Red Thunder is definately in the Heinlein young adult mode, concentrating on youthful, engaging characters involved in a challenging and fun mission -- being the first to land on Mars. These 4 kids (two couples, all around 20) have a chance encounter with a Travis, a washed up old astronaut who happens to have a brilliant and autistic cousin, Jubal. They team up to launch a mission to Mars using the incredible space drive invented by Jubal, basically build a space ship in an old factory with money from one of the kids, who happens to be rich, and beat a mission to Mars already underway from China.

Implausibilities abound and compound, but that's not the point. It's a good story and good entry level sf for someone new to the genre, especially a someone in the 12-15 range.

Update: BoingBoing has a review of the sequel, Red Lightning.

Wednesday, April 12, 2006

New intro to Midnight's Children

Salman Rushdie's Midnight's Children is one of my all-time favourite novels, and certainly one of the greatest fantasy novels of all time. He's written a new introduction for the 25th anniversary edition talking about the origins of the novel. If you haven't read it before, now's the time. via Bookslut.

Tuesday, April 04, 2006

Lebbon, Tim. Desolation. New York: Leisure, 2005. 309pp.

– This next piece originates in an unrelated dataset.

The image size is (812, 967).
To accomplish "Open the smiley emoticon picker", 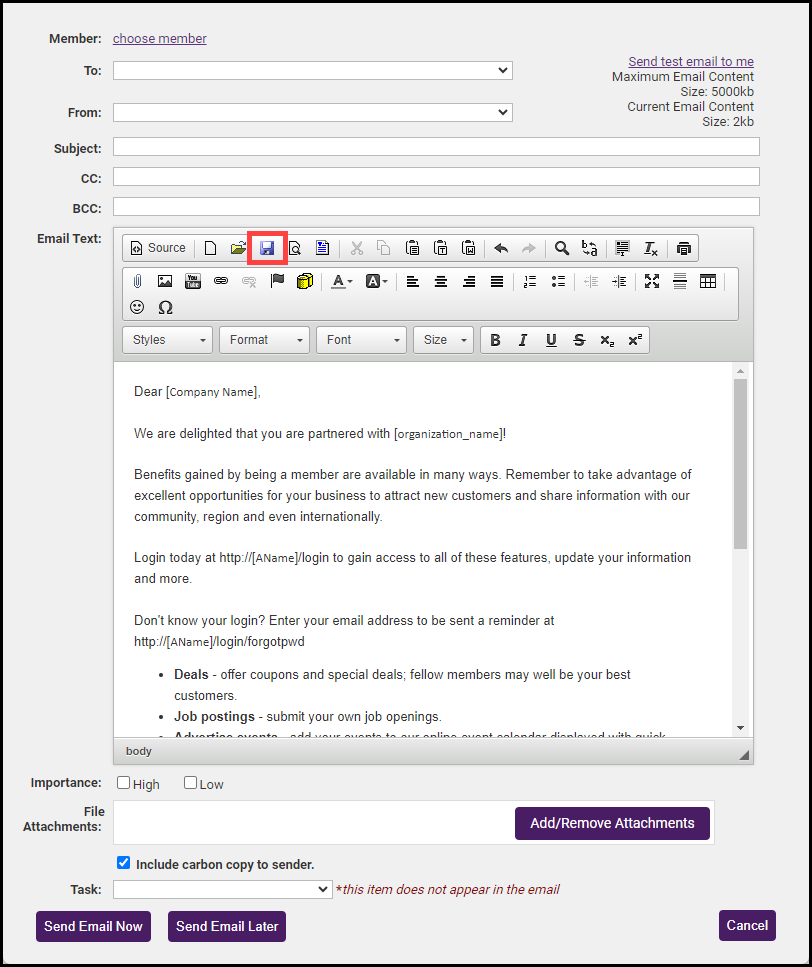I will [137, 307].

Tim Lebbon is definately one of the great up-and-coming horror writers around today. I've read and loved a number of his stories in Year's Best anthologies and Face was a really terrific novel. Desolation, however, left me a bit cold. It's the story of a very odd man who was held prisoner by his father for many years, held in an institution for still longer after his father died and finally released to a kind of purgatorial half-way house. The odd collection of characters at the half-way house help him discover the truth about his past, which is much stranger than we first imagined. So far, so good. However, there just didn't seem to be enough plot to justify a full length novel -- it could have been very effective at 100 - 150 pages -- but really ended up a bit dull stetched to this length. I'm still looking forward to catching up on some of Lebbon's work I haven't read yet, but this one is not up to the standard of the other work I've encountered.

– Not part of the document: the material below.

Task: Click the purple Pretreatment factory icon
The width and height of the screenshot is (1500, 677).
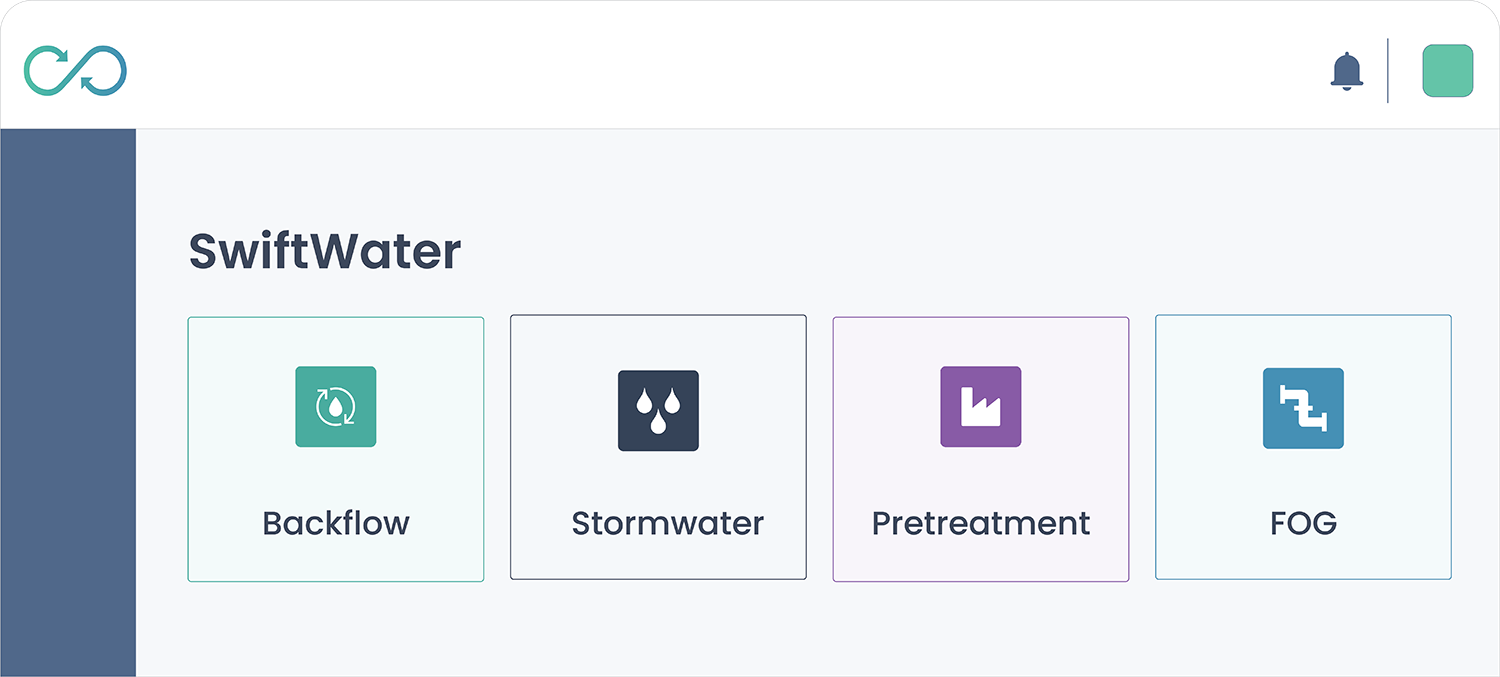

A year's best embarassment of riches

Over at SF Signal, a list of the Year's Best anthologies coming out this year and when they're due. There are an astounding 18 of them.

Here's the list, the bolded ones are the ones I'm likely to read (although I may break down and get all the SF ones):

  1. March: Nebula Awards Showcase: 2005, Gardner Dozois ed.
  2. March: Best Short Novels: 2006, Jonathan Strahan ed.
  3. April: Horror: The Best of the Year: 2006 Edition, John Gregory Betancourt and Sean Wallace, ed.
  4. April: The Year's Best Australian Science Fiction & Fantasy, 2006, ed. Bill Congreve ed.
  5. April: Best of the Rest, Brian Youmans ed.
  6. May: Science Fiction: The Best of the Year: 2006 Edition, Rich Horton, ed.
  7. May: Fantasy: The Best of the Year: 2006 Edition, Rich Horton, ed.
  8. June: Year's Best Science Fiction, David G. Hartwell & Kathryn Cramer eds.
  9. Summer: Science Fiction: The Very Best of 2005, Jonathan Strahan, ed.
  10. Summer: Fantasy: The Very Best of 2005, Jonathan Strahan, ed.
  11. Summer: Australian Dark Fantasy and Horror: The Best of 2005, Shane Jiraiya Cummings ed.
  12. July: The Year's Best Science Fiction #23, Gardner Dozois ed.
  13. July: Best New Fantasy, Sean Wallace, ed.
  14. August: The Year's Best Fantasy & Horror #19, Ellen Datlow, Gavin Grant & Kelly Link eds.
  15. September: Year's Best Fantasy, David G. Hartwell & Kathryn Cramer
  16. September: Best New Noir, Allan Guthrie, ed.
  17. October: Best New Paranormal Romance, Paula Guran, ed.
  18. October: The Mammoth Book of Best New Horror, Stephen Jones ed.